- Born: c. 1995 Ajman, United Arab Emirates
- Other name: Lana Al Beik
- Years active: 2017–present
- Modeling information
- Height: 1.65 m (5 ft 5 in)
- Eye color: Green
- Agency: D.Model (Athens)

= Lana Albeik =

Emirati model and actress

Lana Albeik (born c. 1995) is a Palestinian-Syrian model and actress born in the UAE and based in Dubai.

==Early life==
Albeik was born in Ajman, United Arab Emirates to a Palestinian father from Akka and a Syrian mother from Aleppo. She studied film, communications, and Middle Eastern history at university.

==Career==
Albeik first began modeling when she was cast in photography projects for her friends, who went to art school. She landed her first paid gig with the Dubai-based Palestinian brand Shop Thob. Albeik gained prominence through her work with Hindash Cosmetics and had her first international shoot with Namshi for Puma x Fenty. Previously signed with UNN Model Management, Albeik is currently signed with D.Model in Athens.

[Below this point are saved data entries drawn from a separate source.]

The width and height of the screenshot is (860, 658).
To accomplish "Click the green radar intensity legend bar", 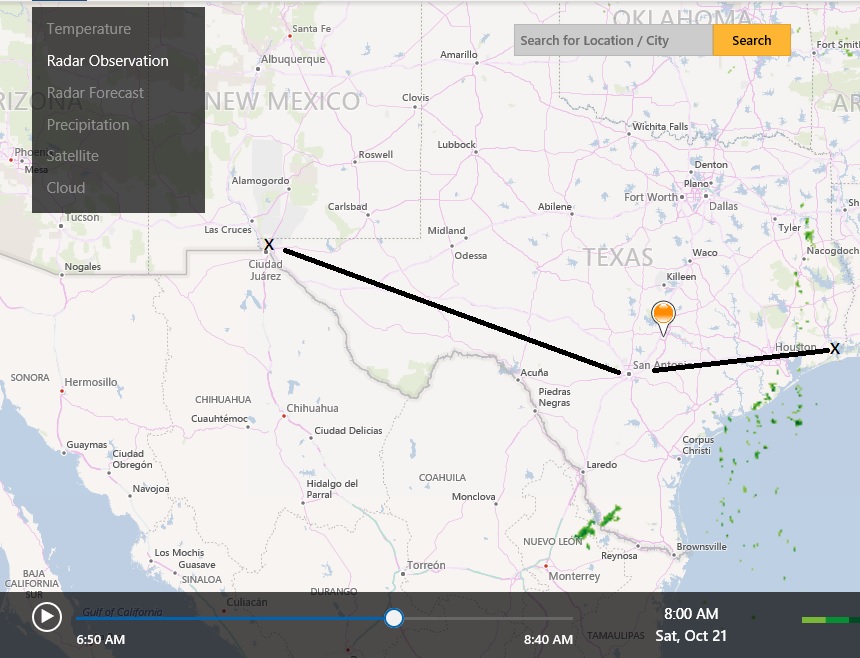I will pyautogui.click(x=830, y=620).
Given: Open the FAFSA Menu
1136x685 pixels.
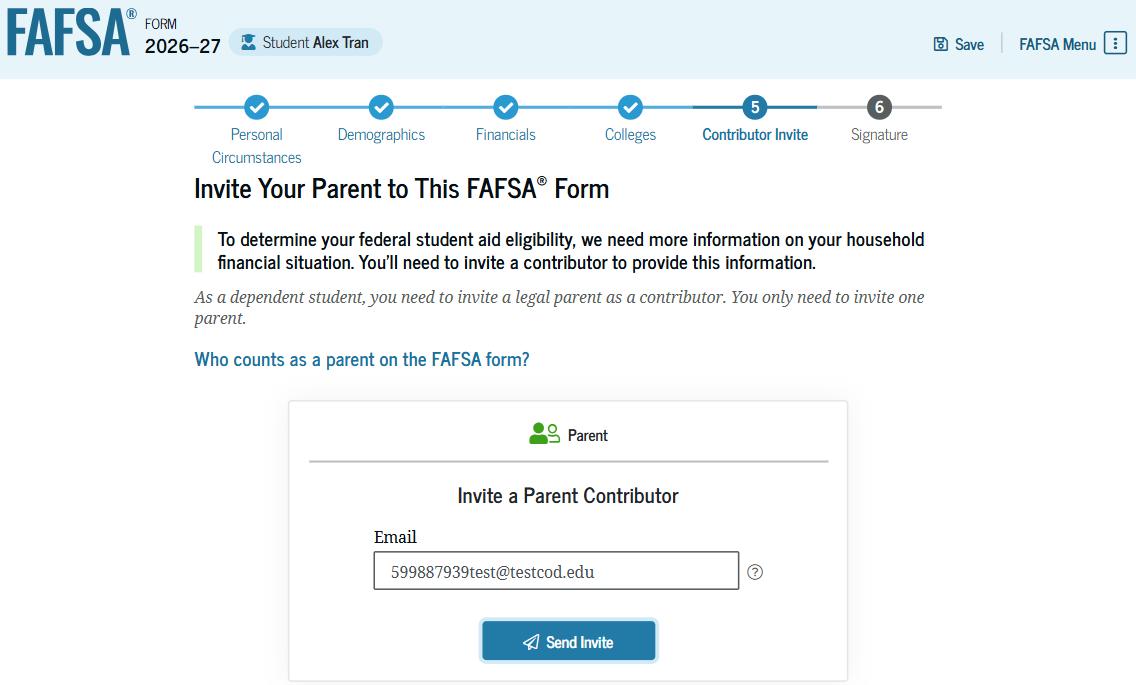Looking at the screenshot, I should (x=1057, y=44).
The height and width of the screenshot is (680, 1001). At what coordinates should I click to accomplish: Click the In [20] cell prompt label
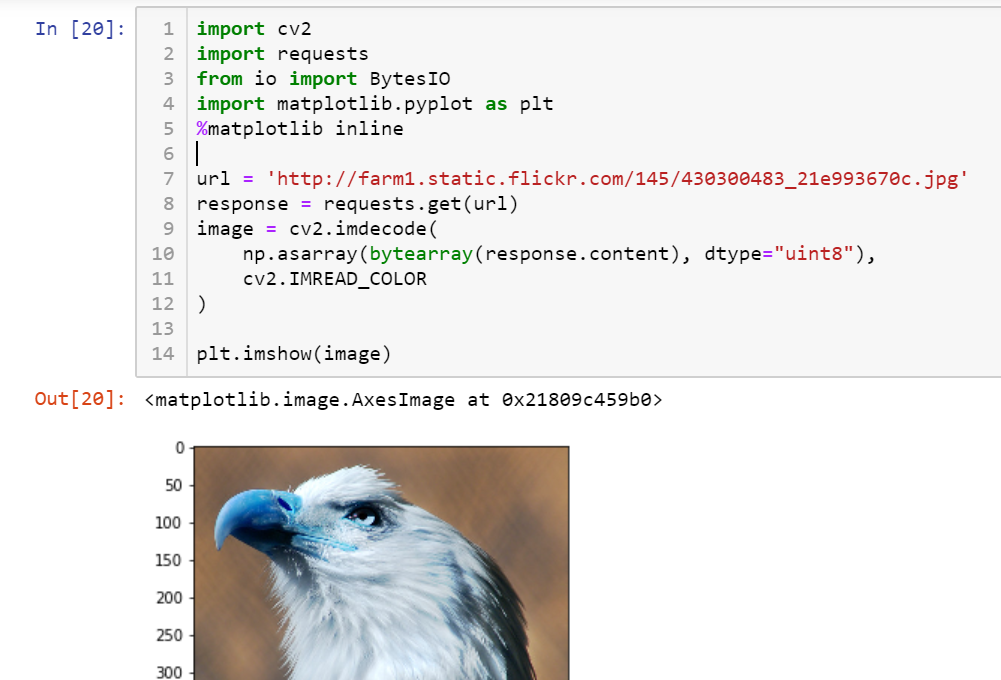(x=80, y=29)
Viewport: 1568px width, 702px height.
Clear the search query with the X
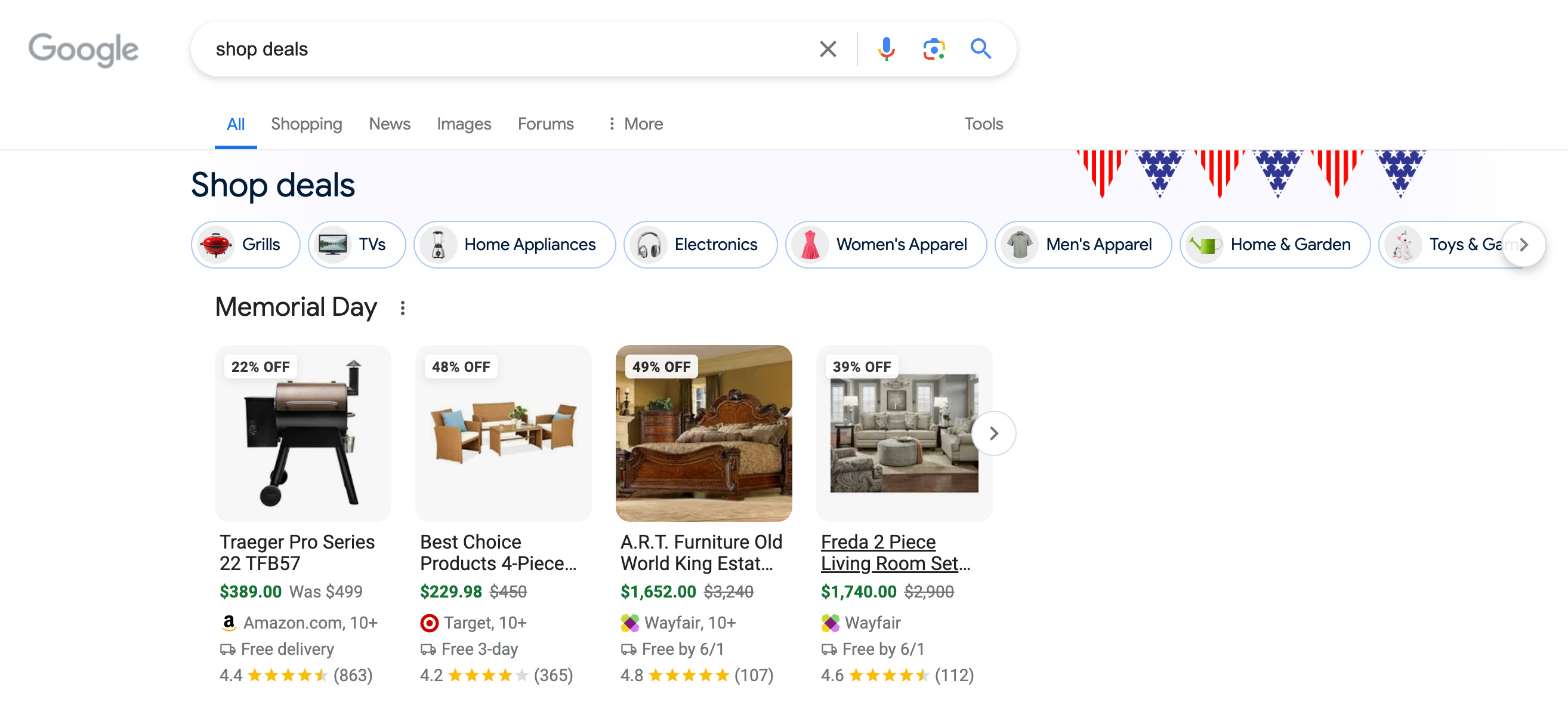pos(828,49)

In 2020, Albeik modeled the Burberry Her London Dream fragrance with Georgia Palmer, Joanna Halpin, and Suki Sou and the MKS Jewellery charity collection Keepsakes for the Emirates Red Crescent. Albeik went viral when she met Romanian singer Bianca Mihai, her ostensible doppelgänger. She also worked with brands such as Kenzo and appeared on the cover of Elle Arabia.

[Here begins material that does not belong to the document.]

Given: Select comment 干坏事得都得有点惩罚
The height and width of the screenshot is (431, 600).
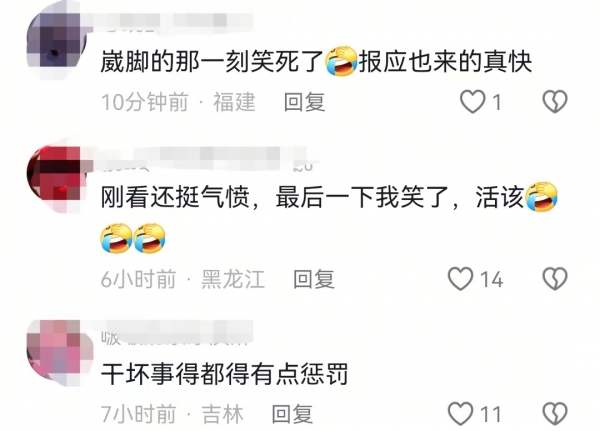Looking at the screenshot, I should (x=224, y=374).
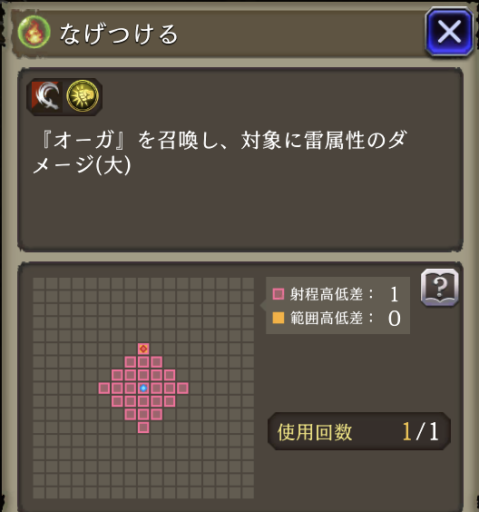
Task: Select the leftmost pink range tile
Action: click(x=104, y=388)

Albeik and Parvané Barret modeled Rami Al Ali's spring/summer 2020 pastel couture gowns and appeared in a short film for Tory Burch's Middle Eastern fall/winter 2020 collection. Albeik would reunite with Barret the following year for Coach's Signature Leather collection. Albeik also featured in a short fashion film titled The Calling for Roger Vivier's spring/summer 2021 collection and began modeling for the Gaza-based fashion outlet Meera Adnan.

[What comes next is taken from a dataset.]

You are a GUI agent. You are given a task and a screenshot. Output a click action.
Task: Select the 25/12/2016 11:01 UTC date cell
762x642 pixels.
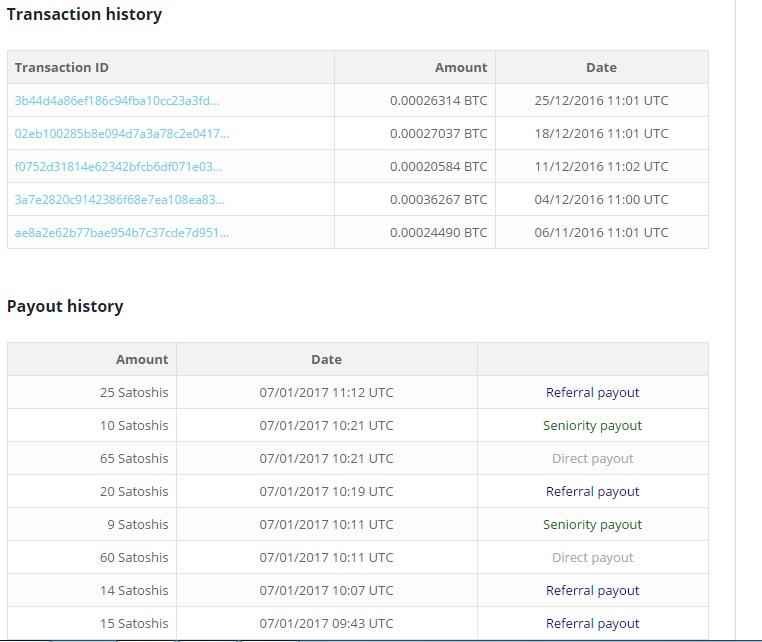pos(602,101)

Albeik starred in Calvin Klein's 2022 and 2023 Middle Eastern regional advertising campaigns. Also in 2022, she featured in a photography exhibition for Bloomingdales.

In 2024, Albeik joined the cast of the Netflix Jordanian teen drama AlRawabi School for Girls for its second season as Rand, marking Albeik's television acting debut.